Canon choose phase detection at the cost of not having auto focus on video, so focusing is better and faster with still pictures. Its a still camera, hence its upto you as a user... do you want inferior contrast detect focusing with video focusing or superior phase detect focusing on stills and no focus on video.


----------



## neuroanatomist (Dec 18, 2012)

hkazmi said:


> AFAIK, its a choice Canon made as a company on higher end cameras
> 
> Video auto focus works using contrast detection, this is an inferior way of focusing compared to Phase detection.
> 
> Canon choose phase detection at the cost of not having auto focus on video, so focusing is better and faster with still pictures. Its a still camera, hence its upto you as a user... do you want inferior contrast detect focusing with video focusing or superior phase detect focusing on stills and no focus on video.



While it's true that Canon made the choice not to include video AF on the higher end models, on the T4i/650D ,video AF is implemented using dedicated sensor elements _on the CMOS image sensor_ for phase detect AF.


----------



## paul13walnut5 (Dec 18, 2012)

Video AF is generally a waste of time.

I know its not for everybody but hyperfocal and zone focusing are a better idea, which requires a lens with markings and an awareness of the effect of focal length and aperture on depth of field.

Video af is lousy enough on 1/8th type consumer cameras, add in much larger sensors with the effect that has on Af and its a miracle some systems work as 'well' as they do.

Then the there is the issue of what to actually focus on, and to be able to track that when the subject and possibly the camera is moving.

In comparison, stills af only has to be in focus at moment you take the picture, a usable video af system would need to be fast intelligent adaptive and contiguous.

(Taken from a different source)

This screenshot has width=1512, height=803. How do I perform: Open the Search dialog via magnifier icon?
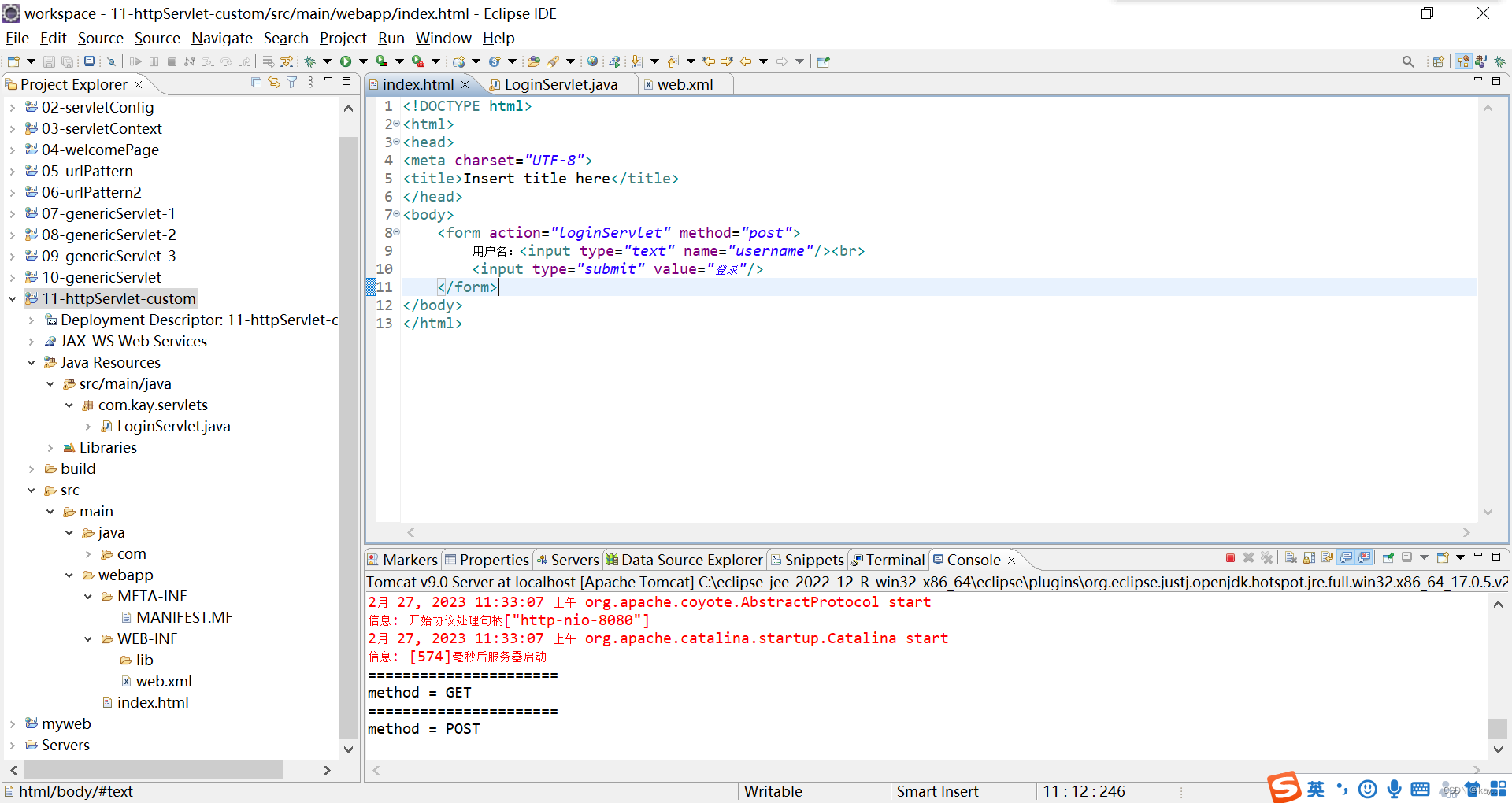(1408, 61)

If you want video without having to focus then get a fixed lens canera like a flip, or a consumer cam with a tiny sensor.
If you want to shoot in focus video on a large sensor camera you need to do it yourself. And believe me, it isn't easy.


----------



## Axilrod (Dec 23, 2012)

asmundma said:


> ?? Trust ... ? The C100 will have it in a firmware upgrade.... 6D , probably not.

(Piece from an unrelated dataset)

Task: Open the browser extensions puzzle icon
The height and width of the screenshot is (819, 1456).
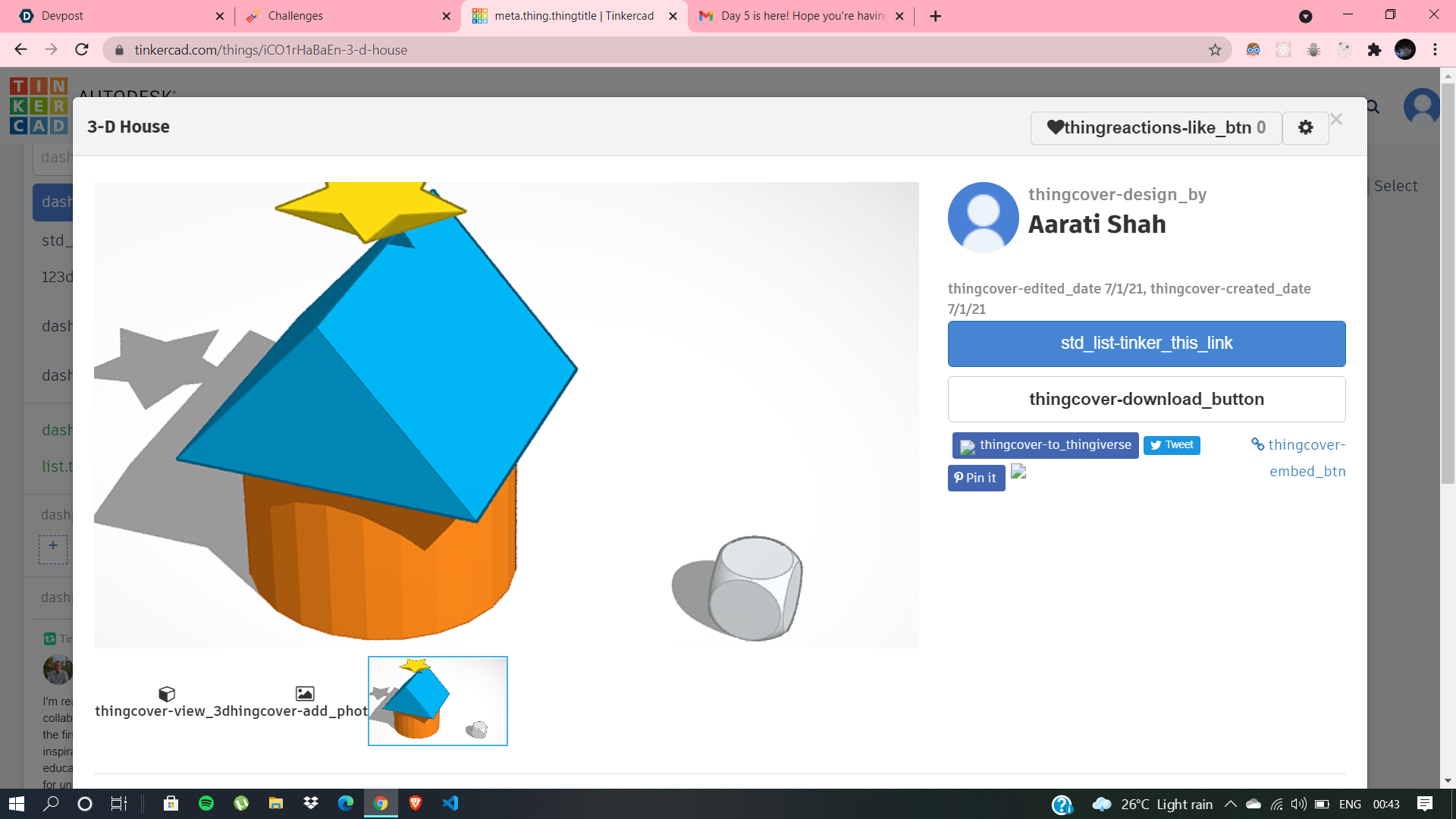Action: tap(1374, 50)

Yes, trust, I would not trust a camera (at this point anyways) to focus on what I wanted it to and when I wanted it to.


----------



## Mantanuska (Dec 28, 2012)

I own a T4i and I just checked out the 6D at my local store, and it seems like AF during live view is just as fast if not faster than with my T4i. I couldn't figure out how to do AF while recording (probably some custom function for that ), but I was pretty impressed.

I know it doesn't have a hybrid CMOS sensor but I thought it was pretty damn good.


----------